PAGE EXTRACT ▸
By Michael Brendan Dougherty
Wednesday, November 01, 2017
For conservatives who pay attention, the slippery slope
isn’t a logical fallacy, but a way of life. In our gloomy predictions, we
regularly understate how far society will begin kicking us down the slope once
we start sliding. It would’ve been unthinkable for even the most pessimistic
anti-divorce activist of half a century ago to predict that the majority of
American children would be born illegitimately within a few decades.
Anti-euthanasia activists never dared suggest that the Dutch would be so
depraved as to begin drugging children into their graves merely because they
reported depression. When Vermont was considering legislation providing for
civil unions for same-sex couples, not even the sweatiest, most paranoid
snake-handler imagined that florists would be financially ruined by the government
for refusing to serve customers whose nuptials violated their religious
scruples. Yet here we are.
And now, a few weeks after conservatives were laughed at
for predicting that the desire to take down Confederate memorials would
eventually turn into the desire to take down memorials to the Founding Fathers,
it has happened again. The leaders of Christ Church, an Episcopal congregation
in Alexandria, Va., have decided to remove two plaques honoring previous Robert
E. Lee and George Washington, who both once worshiped there.
It’s important not to exaggerate this story. This is just
one incident in a very notable place. Though it is not yet a wave, I predict
that it is a sign of what is to come. Many progressive voices would surely
object that while some radicals want to tear down the Founders, liberals have
of late eloquently articulated a case for taking down Confederate statues that
does not logically end in tearing down memorials to Jefferson and Washington.
The argument goes like this: We’re not interested in getting rid of statues of
racists just because they are racist. Jefferson Davis, Nathan Bedford Forrest,
and General Robert E. Lee are memorialized only
because of their efforts on behalf of the Confederate cause. The Confederate
cause was defined exclusively by the preservation and expansion of chattel
slavery. It was a treasonous cause, and the memorials were erected to reinforce
the renewed power and rhetoric of white supremacy in the South after it was
defeated.
Jamelle Bouie of Slate
has given this view elegant expression. “Yes, Jefferson was a slaveholder,
Washington was a slaveholder,” he said in a recent podcast. “But the reason we
memorialize them is not because of their slaveholding. We memorialize them
because one wrote the Declaration of Independence, and one led the Continental
Armies and basically formed the model for the presidency.” He added, for
emphasis, that, “these [Confederate] statues were explicitly raised as symbols
of Jim Crow and of white supremacy. So Trump’s comparison [of Confederate
memorials to monuments to Washington and Jefferson] there is dumb. It doesn’t
really even make any sense. And the notion that there’s some slippery slope is
dumb.”
All the distinctions Bouie and others raise are sound,
but they are unlikely to stop the slide down the slippery slope, which starts
when the principle established in one political controversy has nothing to
impede its progressive application to other cases — or when the motivations for
a desired political change outlive the change itself and find new avenues of
expression.

SUPPLIED INFORMATION ▸
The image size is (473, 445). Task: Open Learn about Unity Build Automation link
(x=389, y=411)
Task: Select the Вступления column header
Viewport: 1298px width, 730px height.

WRITTEN EXERCISE ▸
Print the passage from the slippery slope column word for word, beginning at the words "And now, a few" and stopping after "Jefferson and Washington.".

FULL RESPONSE ▸
And now, a few weeks after conservatives were laughed at
for predicting that the desire to take down Confederate memorials would
eventually turn into the desire to take down memorials to the Founding Fathers,
it has happened again. The leaders of Christ Church, an Episcopal congregation
in Alexandria, Va., have decided to remove two plaques honoring previous Robert
E. Lee and George Washington, who both once worshiped there.
It’s important not to exaggerate this story. This is just
one incident in a very notable place. Though it is not yet a wave, I predict
that it is a sign of what is to come. Many progressive voices would surely
object that while some radicals want to tear down the Founders, liberals have
of late eloquently articulated a case for taking down Confederate statues that
does not logically end in tearing down memorials to Jefferson and Washington.